The meeting at top leadership level, arose from the conviction that solutions to South Africa’s pressing socio-economic challenges are highly dependent on business and labour leaders communicating, and where possible working together, in the national interest.
The purpose of the meeting was for senior business and labour leaders to understand each other’s different and sometimes contradictory perspectives on the social, economic and governance crises facing South Africa; in pursuit of a programme of action in which both might deploy their substantial collective capabilities to address the current malaise.
Against a backdrop of improving global economic conditions, the dialog reflected a positive spirit of patriotism, with an candid and robust exchange of experiences and ideas on the state of our country, society and economy.
The parties agreed that urgent action is necessary to end rising unemployment, poverty and inequality and that any plan of action must prioritise the 9 million South Africans whose inability to find work traps them in a cycle of abject poverty, which increases the unsustainable high levels of inequality, hopelessness and frustration. Related priorities include further development of ideas around social and basic income grants and the accelerated de-racialisation of our economy.
The dialog was wide-ranging and uninhibited identifying various topics for further debate including:
- increasing South Africa’s economic competitiveness and ways of attracting investment and jobs, in light of the challenges and opportunities posed by technology and the 4th industrial revolution
- potential areas of significant job creation, particularly in manufacturing where the correct mix of Special Economic Zones, regulation, incentives, trade fiscal and labour policy coordination, and proper functioning SOE’s could create meaningful employment
- the significance of the proposed Youth Employment Service (“YES”) programme in providing a quality work experience for a targeted 1m 18 -29 year old interns
- opportunities for broad based empowerment and the promotion of black industrialists
- SME development and job creation
- optimal corporate governance arrangements including worker representation
- remuneration structures which narrow inequality by enabling competitive executive remuneration and living wages for workers
- the national minimum wage, and
- the redress of economic marginalisation and poverty through land and rural reforms
Concrete action is required to reverse the current trajectory of low growth exacerbated by ratings downgrades, low business and consumer confidence, and tentative investment, each of which is a direct consequence of political uncertainty, corruption and “State Capture”.
The meeting identified the corrosive direct and indirect effects of corruption and “State Capture” on the everyday lives of ordinary South Africans. The most debilitating being:
- the hollowing out of state, provincial and municipal capacity to provide public services
- the failure of the state to ensure law enforcement and effective unbiased criminal prosecution
- the attack on the integrity and functioning of SOE’s
- the uninformed regulatory assault on various economic sectors in particular the mining sector, and
- uncertainty and the loss of investor and consumer confidence caused by arbitrary actions such as the March Cabinet reshuffle and the poorly reasoned attack on the independence and policies of the Reserve Bank by the Public Protector
This systematic attack on our democracy has eaten into investor and consumer confidence leading to the current slowdown of economic activity.
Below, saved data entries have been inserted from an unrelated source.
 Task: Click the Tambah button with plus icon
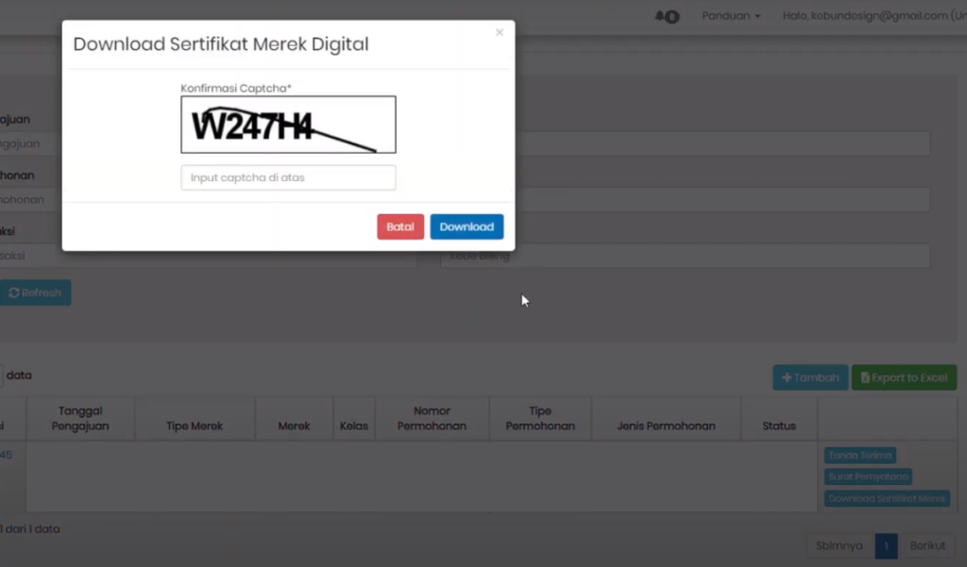(x=809, y=377)
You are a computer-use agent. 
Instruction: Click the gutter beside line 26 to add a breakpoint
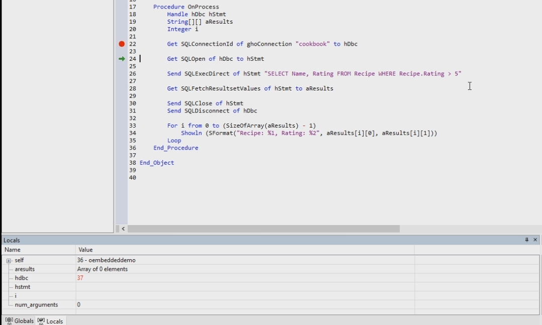pyautogui.click(x=122, y=74)
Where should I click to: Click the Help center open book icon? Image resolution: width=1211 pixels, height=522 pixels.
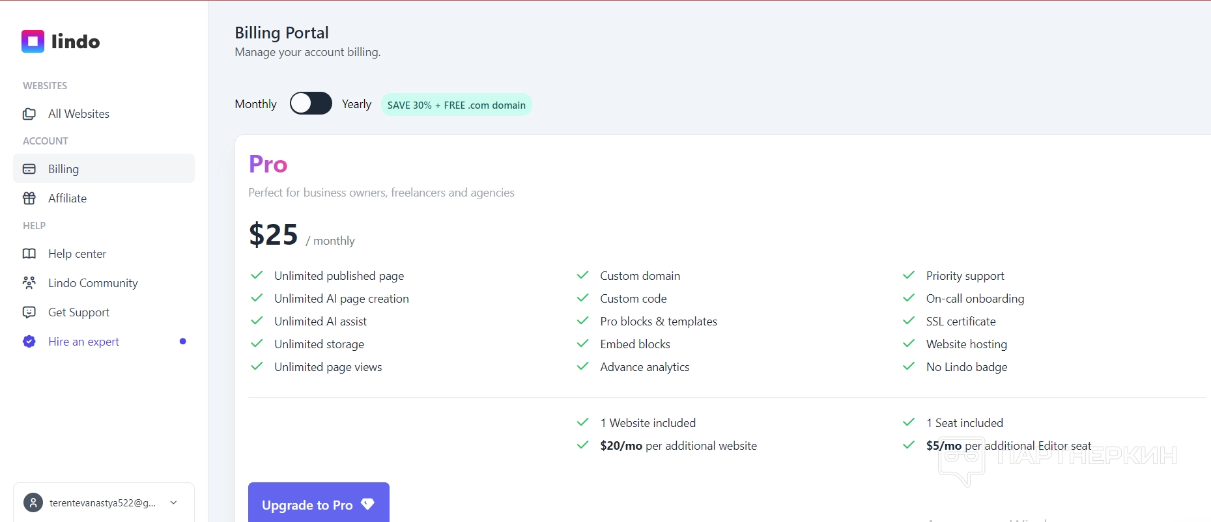pos(29,254)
The meeting noted the resilience of the South African economy notwithstanding this assault. South Africa’s institutional, legal, corporate and financial assets stand South Africa in excellent stead, and the meeting is hopeful of the economy’s ability to recover and grow should our democracy be restored.
The meeting agreed that South Africa cannot transform nor realise its full socio-economic potential without the eradication of “State Capture”. A new period of dynamism in the economy hinges on the success of South Africans effectively defeating “State Capture” in its entirety. The blatant, irrefutable capture of government institutions and political leaders by private, criminal interests has undermined our democracy and sovereignty and destroyed the state’s credibility and legitimacy in the eyes of ordinary people. In so doing, it has rendered the state incapable of fulfilling its developmental transformative role to society.
COSATU and BLSA are committed independently and when required jointly to combat “State Capture”.
To this end, the meeting reiterated the call for:
- an urgently and properly constituted, independent and sharply focused Commission of Enquiry into State Capture
- the replacement of the entire Eskom Board and the appointment of a non-conflicted, respected and permanent Chairman and CEO
- the appointment of competent professionals of integrity to lead the SAPS, Hawks, NPA and SARS in the national interest
- increased accountability of politically elected leaders, with enhanced checks and balances, including lifestyle audits, and
- a halt to the nuclear programme
Notwithstanding the dire situation facing South Africa, the meeting acknowledged in conclusion those laudable attributes and institutions that provide a sound platform on which credible political and government leaders can institute a programme of recovery and growth for South Africa.
COSATU and BLSA agreed to continue engagement with a view to clarifying positions and formulating concrete actions to achieve inclusion, economic growth and an end to “State Capture”.
- Bheki Ntshalintshali, General Secretary, on behalf of Cosatu and Bonang Mohale, CEO designate, on behalf of BLSA.